From f7e5fb852dc9c416b9eeb1f0d4f2d51ba5b68456 Mon Sep 17 00:00:00 2001
From: Titus Wormer <tituswormer@gmail.com>
Date: Thu, 28 Jul 2022 16:48:00 +0200
Subject: Refactor to work on `char`s
MIME-Version: 1.0
Content-Type: text/plain; charset=UTF-8
Content-Transfer-Encoding: 8bit

Previously, a custom char implementation was used.
This was easier to work with, as sometimes “virtual” characters are injected,
or characters are ignored.

This replaces that with working on actual `char`s.
In the hope of in the future working on `u8`s, even.
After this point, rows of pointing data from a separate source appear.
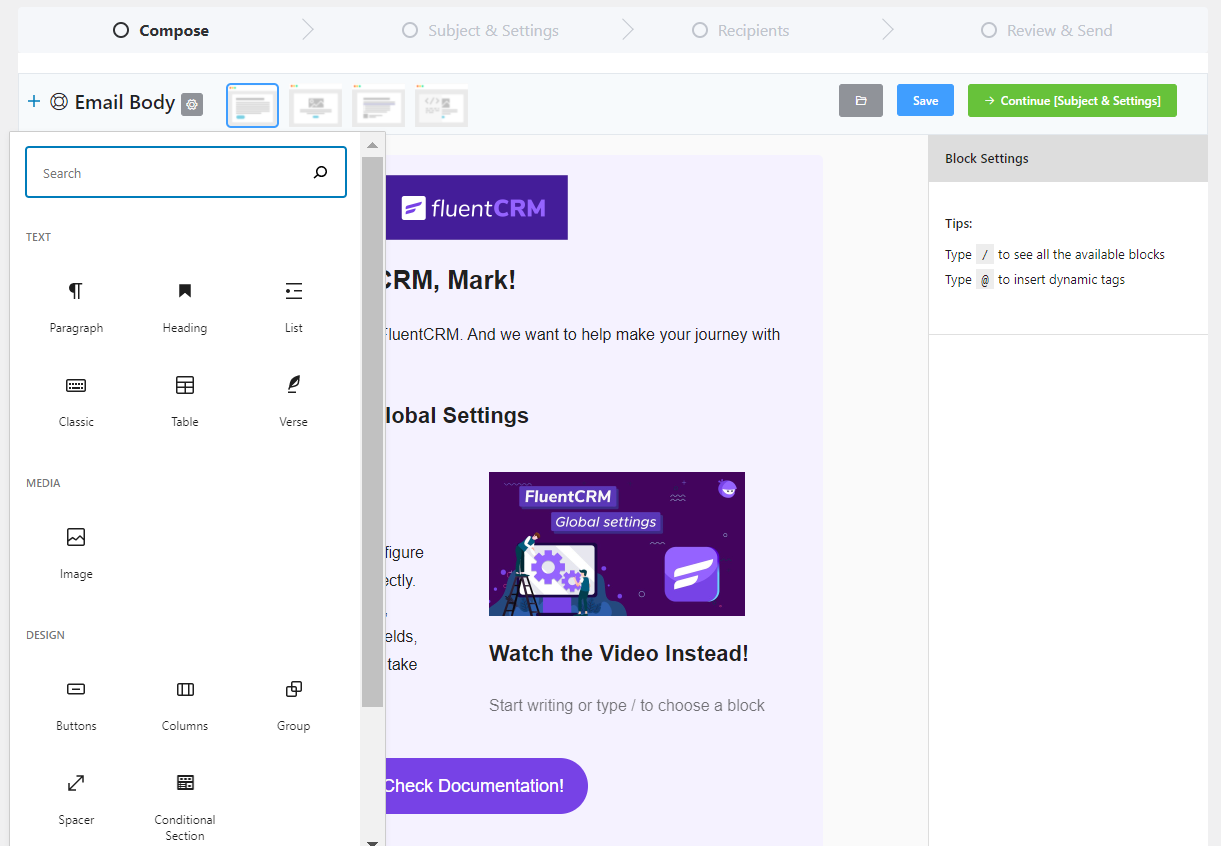This screenshot has width=1221, height=846.
Task: Select the first email layout thumbnail
Action: tap(252, 105)
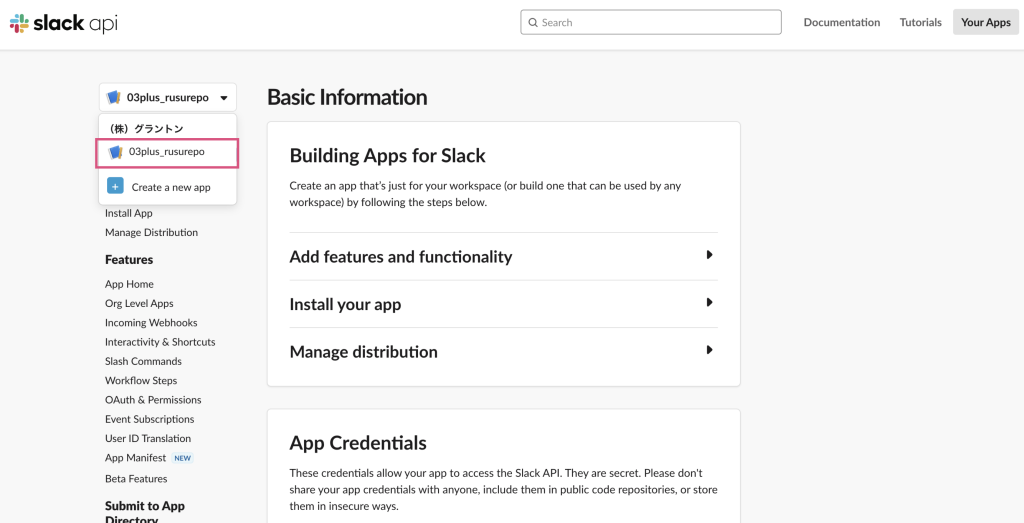The width and height of the screenshot is (1024, 523).
Task: Open the Documentation page
Action: tap(841, 22)
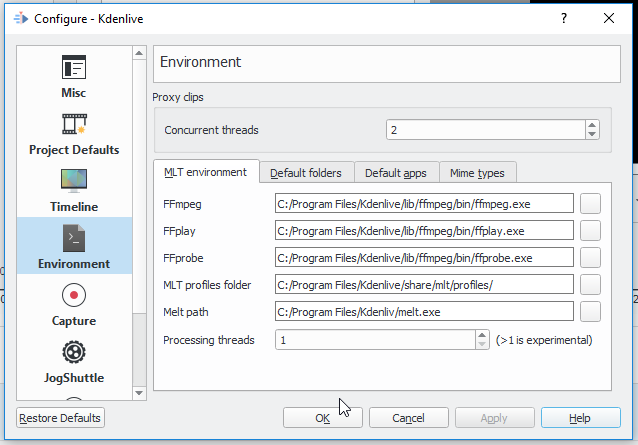Increase the Concurrent threads value

592,125
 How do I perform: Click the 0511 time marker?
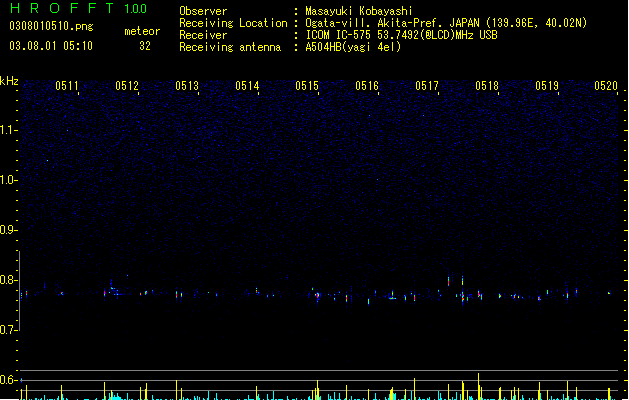click(x=67, y=86)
This simplifies the state machine somewhat, as only `\n` is fed, regardless of
whether it was a CRLF, CR, or LF.
It also feeds `' '` instead of virtual spaces.

The BOM, if present, is now available as a `ByteOrderMark` event.
---
 src/construct/html_text.rs | 161 ++++++++++++++++++++-------------------------
 1 file changed, 70 insertions(+), 91 deletions(-)

(limited to 'src/construct/html_text.rs')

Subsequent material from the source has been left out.